### PASSAGE PROVIDED
They are funded by State or Territory and Commonwealth governments to provide legal assistance
services to the public, with a particular focus on the needs of people who are economically and/or
socially disadvantaged.

NLA aims to ensure that the protection or assertion of the legal rights and interests of people are
not prejudiced by reason of their inability to:

-  obtain access to independent legal advice;

-  afford the appropriate cost of legal representation;

-  obtain access to the federal and state and territory legal systems; or

-  obtain adequate information about access to the law and the legal system.

NLA brings together the practice experience of Australia’s eight LACs. Each LAC provides a wide
range of services to people experiencing circumstances of disadvantage. Services include legal
advice, legal task assistance, ongoing legal representation and advocacy, information, legal and nonlegal referrals, community legal education, and social support services.

### DATA ENTRIES
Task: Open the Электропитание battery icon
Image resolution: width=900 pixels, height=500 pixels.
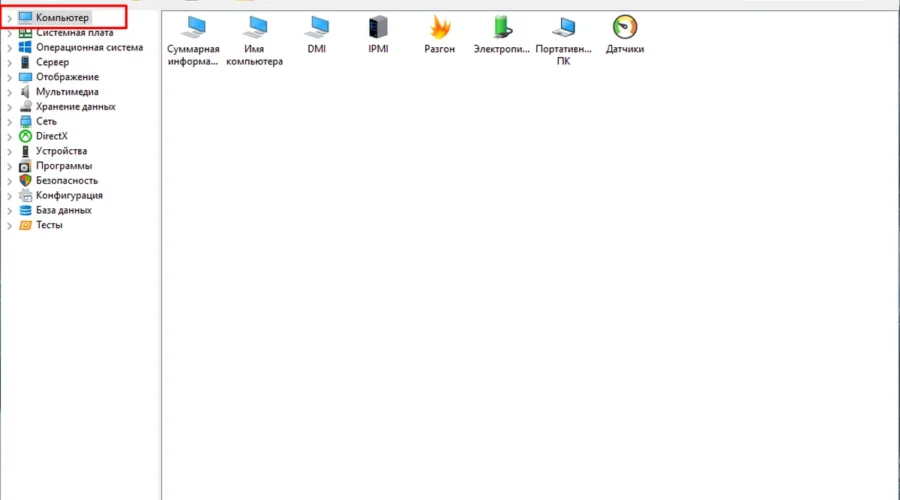Action: pyautogui.click(x=502, y=28)
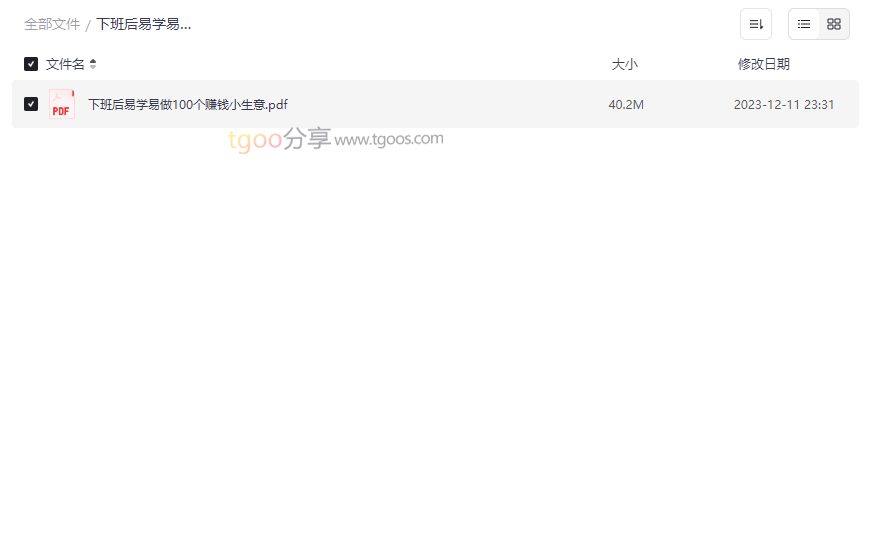
Task: Click the 2023-12-11 23:31 modified date
Action: pyautogui.click(x=784, y=105)
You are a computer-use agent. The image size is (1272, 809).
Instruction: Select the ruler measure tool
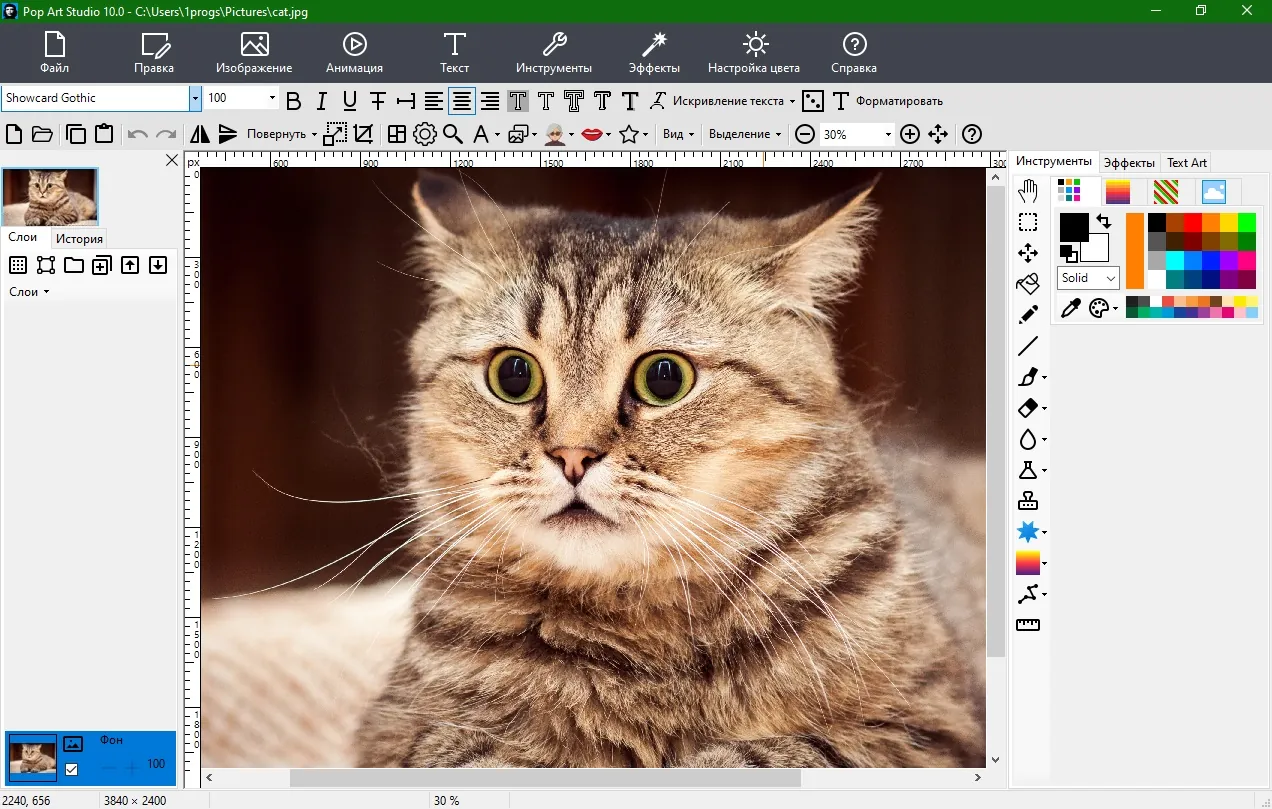coord(1028,625)
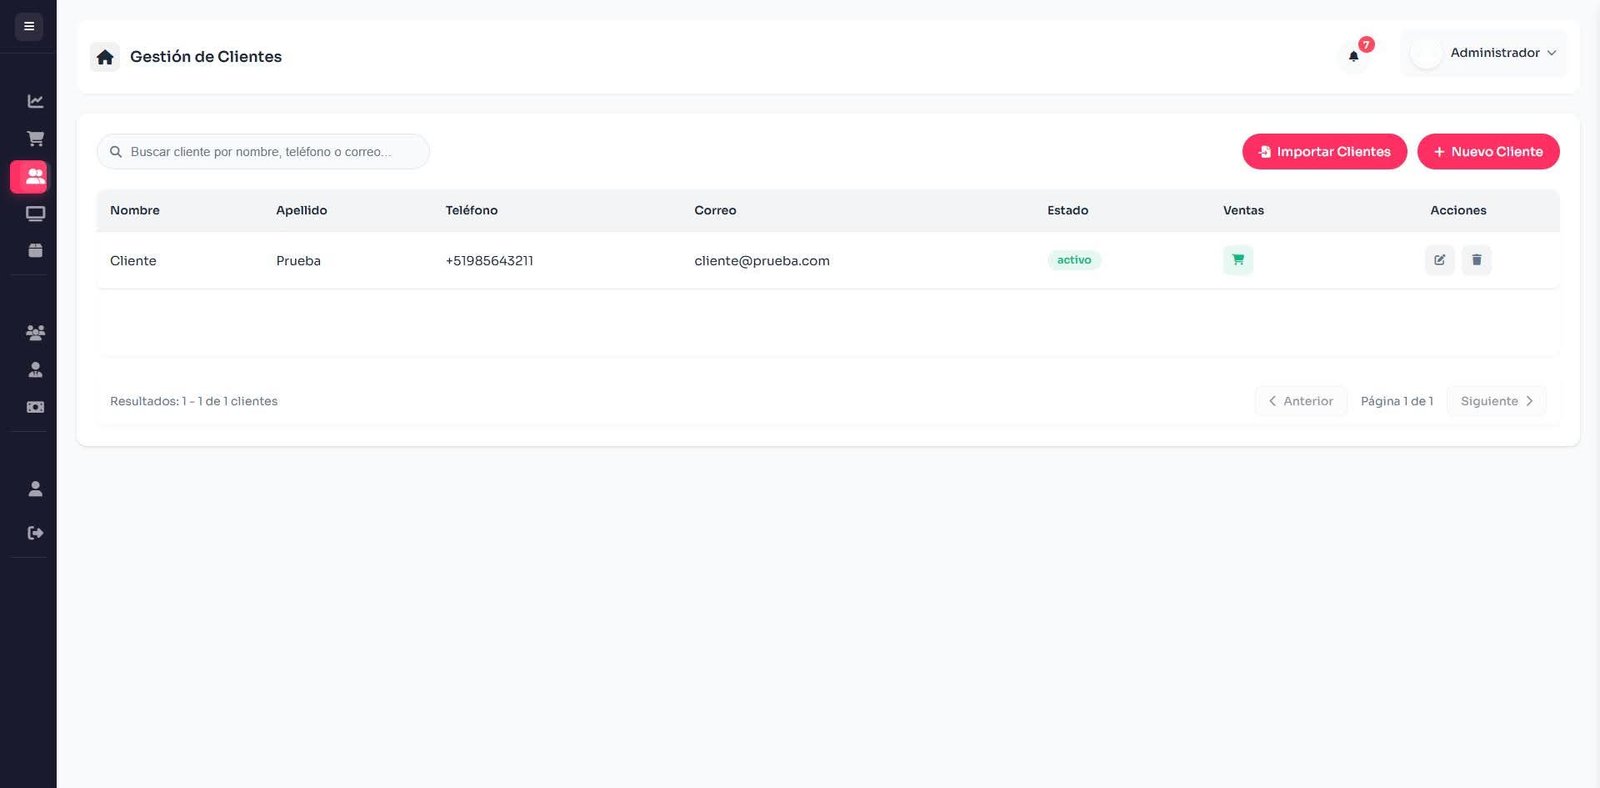Screen dimensions: 1600x788
Task: Open the notification bell
Action: point(1354,56)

### REQUEST
Answer these questions from the passage on legal assistance:
1. How many LACs does NLA bring together?
2. Among the inabilities NLA seeks to guard against, which one concerns cost?
3. What is the last service named in the list of services the LACs provide?

### ANSWER
1. Eight.
2. The inability to afford the appropriate cost of legal representation.
3. Social support services.